What I understand is that amazon does not support multicast so I need to reconfigure my cluster.xml. I have done this and I am currently distributing the cluster.xml separately. My first question is can I put the cluster.xml inside the fatJar? If so where?

When I run with dedicated IP configuration in the cluster.xml the application clusters it self. But I obviously do not want to do this as I dont know the AWS node IPs as they change on each deploy.

So I want to use the aws configuration. I do this and turn multicast and dedicated ip configs off by setting them to false. Now nothing happens.

What I realized next is that the hazlecast-cloud.jar is not bundled with vertx.

I do add the hazlecast could dependency with version 2.6.6. Is that the correct version to add? Where should it be added in the fatJar?

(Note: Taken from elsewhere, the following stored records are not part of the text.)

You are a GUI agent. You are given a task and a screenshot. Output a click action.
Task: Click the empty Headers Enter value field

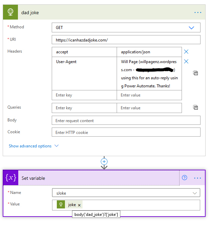click(x=149, y=95)
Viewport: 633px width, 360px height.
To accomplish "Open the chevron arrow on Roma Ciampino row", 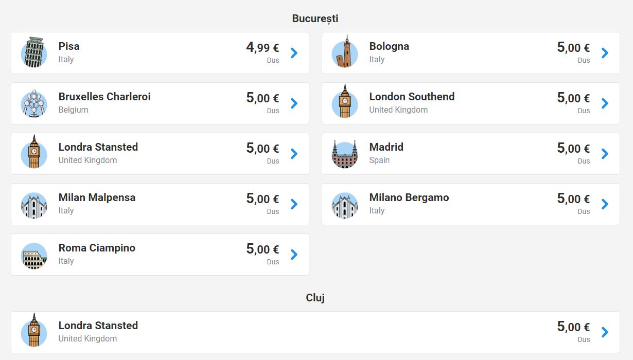I will pos(294,255).
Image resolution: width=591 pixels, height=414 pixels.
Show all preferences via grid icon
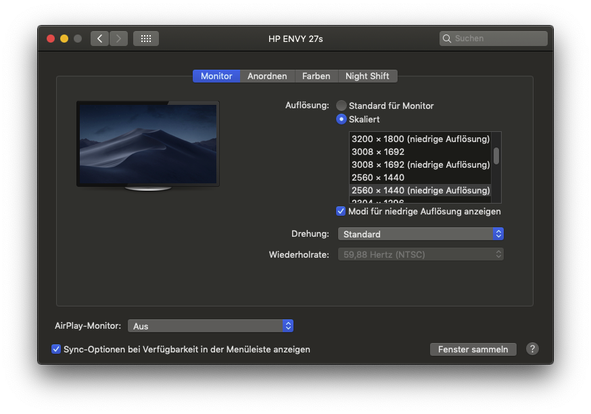[146, 39]
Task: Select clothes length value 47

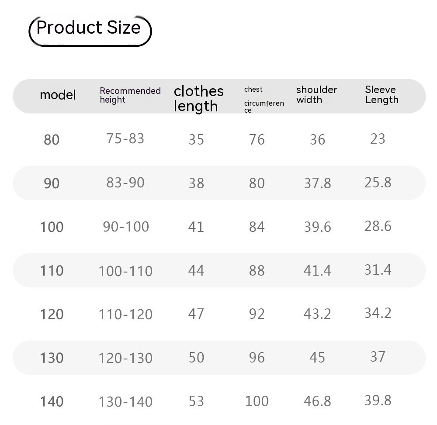Action: (x=196, y=314)
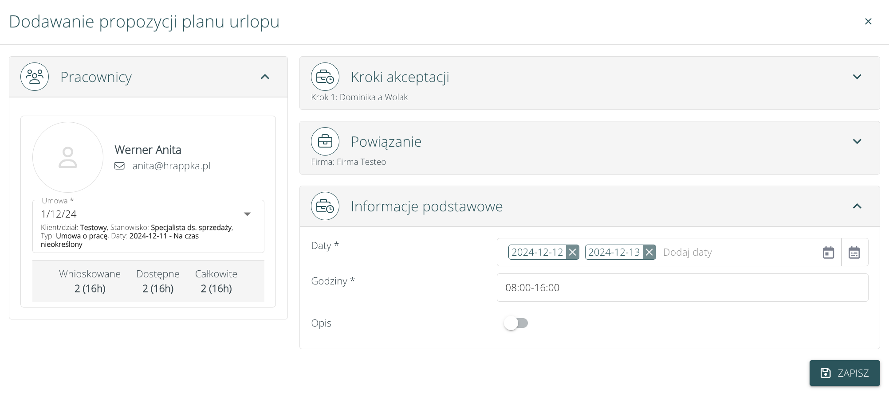Screen dimensions: 889x397
Task: Click the Godziny hours input field
Action: (682, 288)
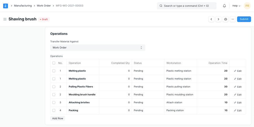Navigate to Work Order breadcrumb
The height and width of the screenshot is (127, 254).
[x=44, y=6]
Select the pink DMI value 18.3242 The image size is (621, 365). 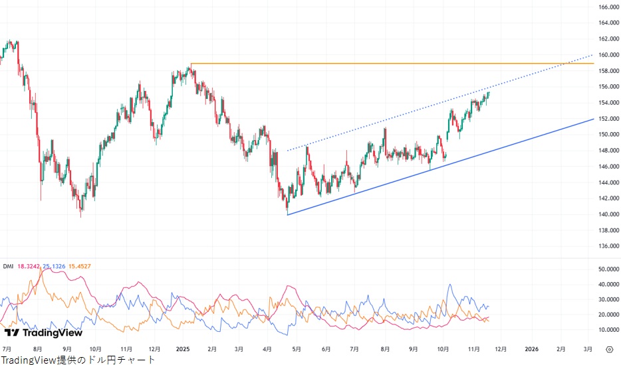[x=29, y=266]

When I did this I do get a class not found exception. I know I should provide which one I get but I dont have that log entry where Im located atm.

So here is my next question what else do I need to add in form of dependencies inorder to get this to work?

Also I think it would be really nice if the Vertx documentation could cover in a good way how to deploy into AWS. So far Ive had to search the documentation, this forum and the hazelcast forum to get to where I am. That is imho way to fragmented inorder to get Vertx to cluster in AWS, which cant really be that uncommon. If you help me get this up and running Ill help compile some documentation on it how I got it to work.

Thanks in advance.
Tomas

mor...@citizenme.com

unread,
Mar 14, 2014, 7:03:21 AM3/14/14
to ve...@googlegroups.com
Hi Tomas,

What I think you need is to use a framework like Chef or Puppet for this sort of stuff (distribution and configuration management). That's what I have done - and it works really well. I have created a cookbook for vert.x (doesn't include fatjar - instead it downloads and installs the vertx binary separately, deploys the apps from my own Nexus using Chef "data bags" as the driver to configuration). You can find my Chef cookbook here: https://github.com/citizenme/chef-repo/tree/master/cookbooks/vertx.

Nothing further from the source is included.